The following data types fall under the reference type:
- all arrays (even if the elements are value types)
- delegates
- classes
- strings
Passing Types
This section shows you the effect of the two types have when you pass them around.
Value Type by Value
Let's take the following code as an example.
using System;
namespace PassingAround
{
public class PVTBV
{
static void Magic(int a, int b, int c) {
a = b * c;
b = a * c;
c = a * b;
Console.WriteLine($"Inside magic value a: {a}, b: {b}, c: {c}");
}
static void Main(String[] args)
{
int a = 10;
int b = 20;
int c = 30;
Console.WriteLine($"Original value a: {a}, b: {b}, c: {c}");
Magic(a, b, c);
Console.WriteLine($"After magic value a: {a}, b: {b}, c: {c}");
Console.Read();
}
}
}
The output is as follows.
Original value a: 10, b: 20, c: 30
Inside magic value a: 600, b: 18000, c: 10800000
After magic value a: 10, b: 20, c: 30
The idea behind passing these variables is to show the value type property of the data type. This means that passing any variable of value type and modifying the value will only affect the local variable in the given scope to which the value was passed, During compile time there were actually 6 variable reservations on the application we have, 3 in the Main function, and 3 in the Magic function. When the Magic was called the values of the a,b and c variables were copied. Then the calculations performed, and the WriteLine statement executed. There were no modifications to the original variables.
Reference Type by Value
Let's take the following code as an example.
using System;
namespace PassingAround
{
class Reader {
public int age;
public string platform = "Pluralsight";
}
public class PRTBV
{
static void oneYearLater(Reader a)
{
Console.WriteLine("Time flies...");
a.age += 1;
}
static void Main(String[] args)
{
Reader r1 = new Reader();
Reader r2 = new Reader();
r1.age = 30;
r2.age = 50;
Console.WriteLine($"The age is {r1.age}, favorite platform: {r1.platform}");
Console.WriteLine($"The age is {r2.age}, favorite platform: {r2.platform}");
oneYearLater(r1);
oneYearLater(r2);
Console.WriteLine($"The age is {r1.age}, favorite platform: {r1.platform}");
Console.WriteLine($"The age is {r2.age}, favorite platform: {r2.platform}");
Console.Read();
}
}
}
The output is as follows.
The age is 30, favorite platform: Pluralsight
The age is 50, favorite platform: Pluralsight
Time flies...
Time flies...
The age is 31, favorite platform: Pluralsight
The age is 51, favorite platform: Pluralsight
This is successful because, as far as the age modification is concerned, the class belongs to the reference type.. When we called the oneYearLater function, the pointer was passed and the original value pointed out by the pointer for the age attribute of the specific instance was increased by one.

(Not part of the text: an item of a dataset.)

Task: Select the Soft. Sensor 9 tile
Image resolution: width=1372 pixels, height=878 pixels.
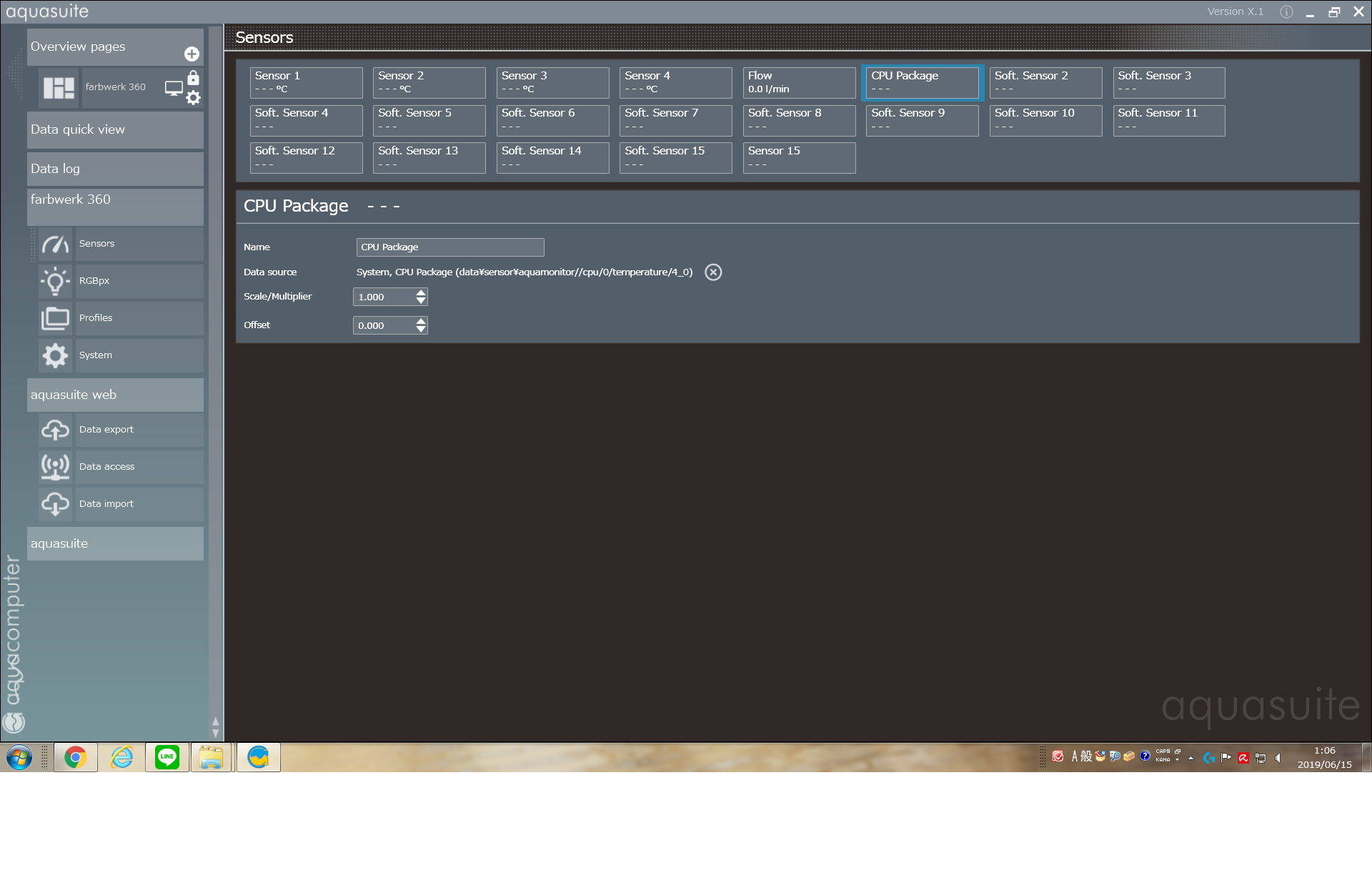Action: tap(921, 120)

This should give you a good idea about the main difference of reference and value types.
Multi-threaded Apps
Nowadays 99% of the applications developed are running either multi-threaded or in environments with multiple cores. When we develop a multi-threaded application we need to be aware that each thread will have its own stack but the heap will be shared amongst them. The stack is thread specific in this sense and the Heap is application specific. Threads should be taken into consideration when we design our exception handling.
Conclusion
At first when I learned C# I was quickly introduced to reference type and value type data types, and it was not an easy concept to grasp. When I learned about the Heap and Stack it all became clear and, let's say, shined a light into the hole that the concepts had created. You can get by without taking these concepts into any consideration; however, if you want to get beyond entry-level, you cannot ignore this crucial part of C# and what the Heap and Stack memory spaces mean.